Instructions to follow. Look through the entries below for the string "agent", and copy each line where it is found.

Data under study.
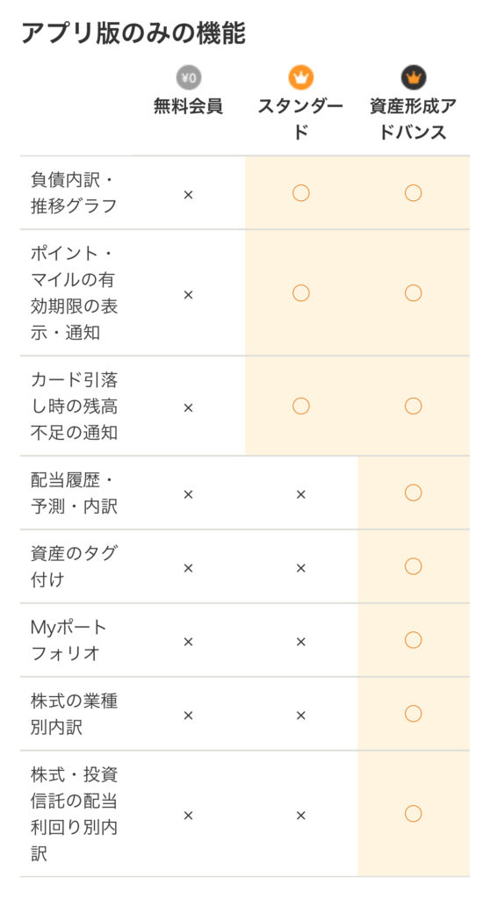The width and height of the screenshot is (490, 899).
Task: Click the grey ¥0 free member icon
Action: point(188,78)
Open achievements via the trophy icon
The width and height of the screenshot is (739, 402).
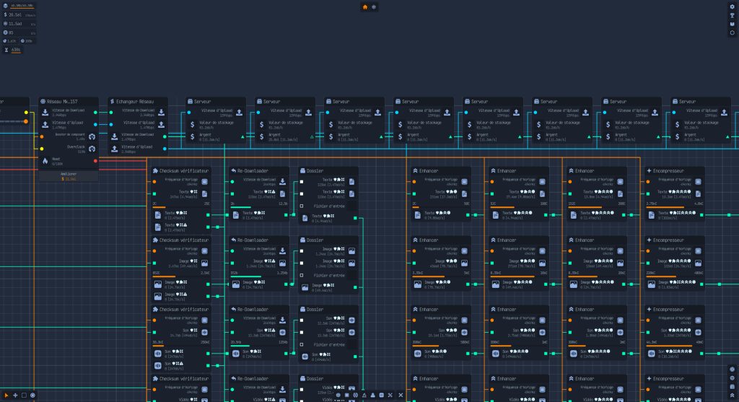(x=732, y=15)
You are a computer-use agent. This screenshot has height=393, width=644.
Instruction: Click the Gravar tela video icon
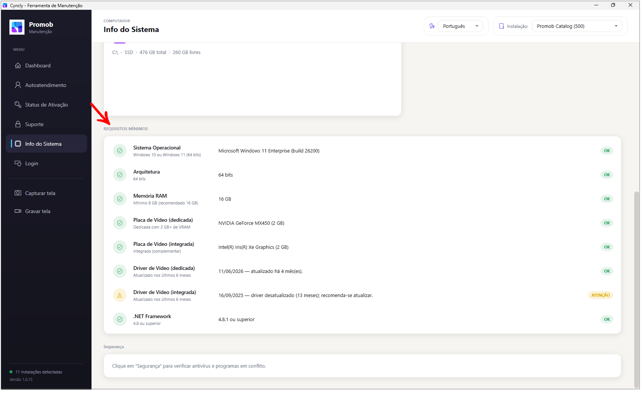18,211
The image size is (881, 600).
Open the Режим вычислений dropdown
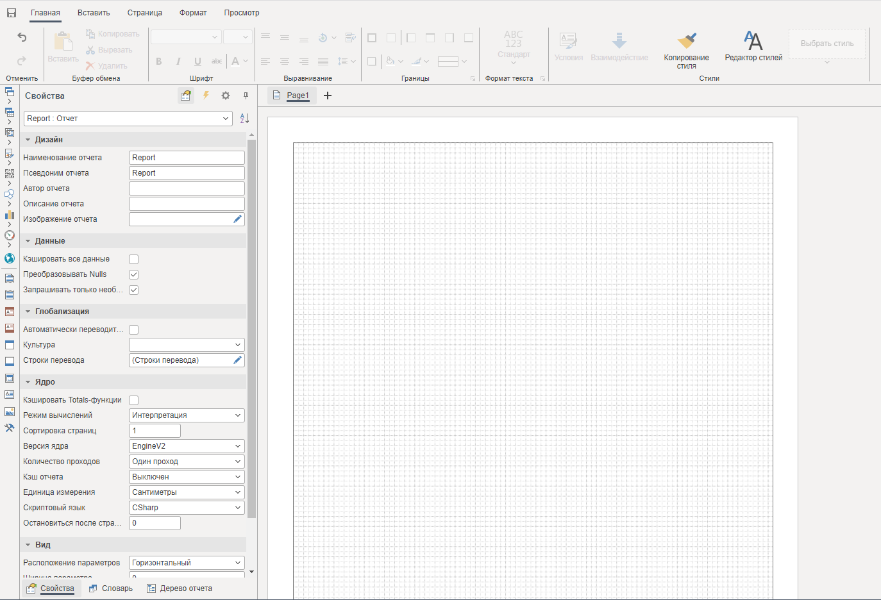pos(187,415)
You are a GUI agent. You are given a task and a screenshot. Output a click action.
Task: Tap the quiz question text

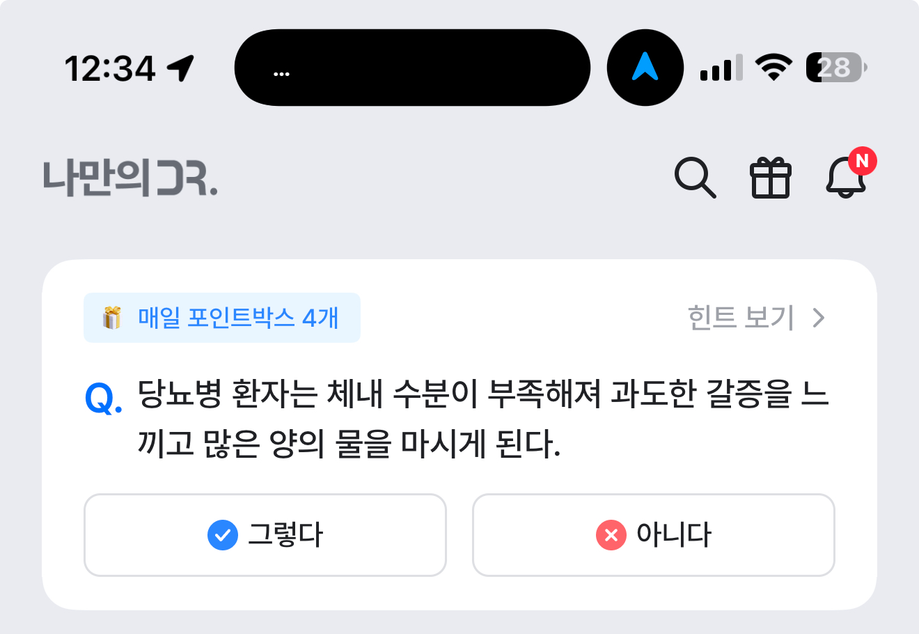(483, 418)
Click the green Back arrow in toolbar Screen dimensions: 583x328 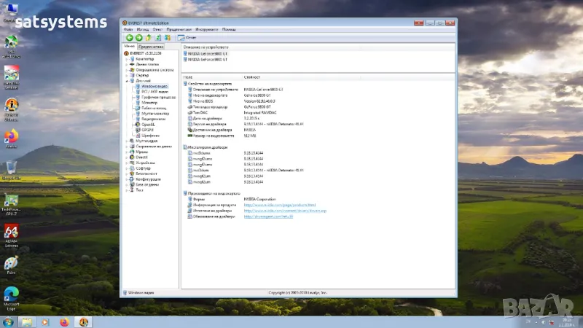coord(130,37)
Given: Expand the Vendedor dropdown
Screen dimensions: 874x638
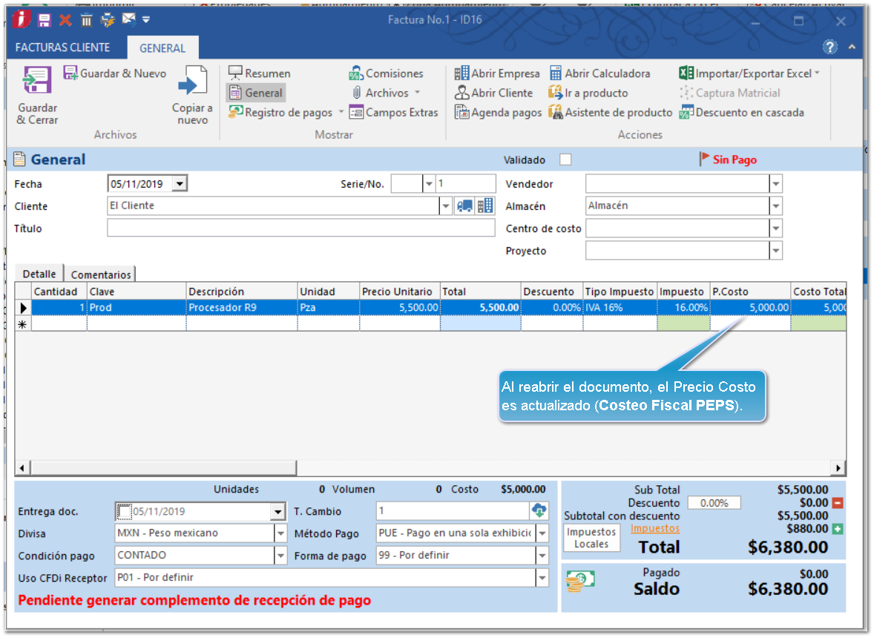Looking at the screenshot, I should pos(775,184).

Exercise result.
You are a computer-use agent. This screenshot has height=393, width=644.
You are a GUI agent. You are given a task and a screenshot. Output a click action.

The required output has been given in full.